Quienes creen en un dios muchas veces piensan que los demás están atrapados en la oscuridad y la soledad, cuando es todo lo contrario.
A mí me enseñaron a odiar a los ateos. Mi mamá está convencida de que Dios, el católico, le ha salvado la vida en varias ocasiones y por eso desde pequeño me educó en la fe. Cuando entré a la adolescencia y presintió que estaba sintiendo una peligrosa curiosidad por la intelectualidad crítica de todo, incluyendo la religión, fue muy clara: “Lee lo que quieras –me dijo–, pero nunca vayas a leer a esos ateos. El demonio es muy elocuente”.
Lo curioso es que le hice caso. Me parecía razonable dudar de todo, menos de Dios. ¿Para qué? Si él era compañía, propósito; la promesa de que sin importar lo perverso que fuese el mundo, lo mal que me estuviese yendo en la vida, todo iba a mejorar eventualmente. O por lo menos tener un sentido. Me daba comodidad poder cerrar los ojos y rezar cada vez que tenía miedo.
Sin embargo, la curiosidad intelectual no censurada terminó, paradójicamente, chocándose con los ateos. Me imagino que todos los caminos de la crítica llevan a Dios.
Leer sobre diversidad sexual y discriminación; aprender sobre aborto y derechos de las mujeres; conocer la historia de una Iglesia a la que no le tembló la mano para instrumentalizar la Biblia como excusa política para perseguir a quienes desafiaran su poder, todo eso me llevó a leer autores ateos.
Para mi sorpresa, el demonio no solo era elocuente, sino bondadoso, razonable y profundamente empático.
En vez de encontrarme con defensas de la decadencia y la maldad (como me había prometido mi mamá), la pregunta esencial de los pensadores del ateísmo es una muy difícil: si quitamos de la ecuación a un dios que nos dé sentido, e incluso cuestionamos la misma idea de tener un propósito para nuestra existencia, ¿cómo justificamos que estemos aquí? ¿Cómo lidiamos con la sensación de vacío que todos cargamos? ¿Cómo construimos referentes morales para no destruirnos, para convivir? ¿Cómo respetamos la diferencia, cómo la entendemos? ¿Cómo enfrentamos las tensiones del diario vivir sin respuesta preconcebidas que muchas veces son insuficientes?
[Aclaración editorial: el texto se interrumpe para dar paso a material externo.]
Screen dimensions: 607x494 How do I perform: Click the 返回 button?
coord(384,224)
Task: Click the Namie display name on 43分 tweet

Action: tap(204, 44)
El periodista César Augusto Londoño escribió hace poco que “el ateo es un ser desamparado y desolado”. Por el contrario, el ateísmo lo que invita es a enfrentar la realidad sin paliativos; re-conocer que la existencia es una tragedia, que es muy probable que no tengamos un sentido trascendental y que estamos condenados a las limitaciones de nuestro mundo imperfecto y de nuestros cuerpos que están diseñados para irse descomponiendo hasta llegar a la inevitable muerte. Buscar la belleza ante todo eso.
Lo escribió mejor Stanley Kubrick: “La verdad más aterradora sobre el universo no es que este sea hostil, sino que es indiferente; pero sin importar la vastedad de la oscuridad, debemos proveer nuestra propia luz”.
Cuando necesito refugio, ya no rezo, sino que vuelvo a las preguntas de Tim Minchin: “¿Acaso no es esto suficiente? ¿Este mundo? ¿Este bello, complejo, maravilloso e insondable mundo?”. Y contesto: sí, es suficiente, y agradezco en silencio que dejé de odiar sin razón a los ateos.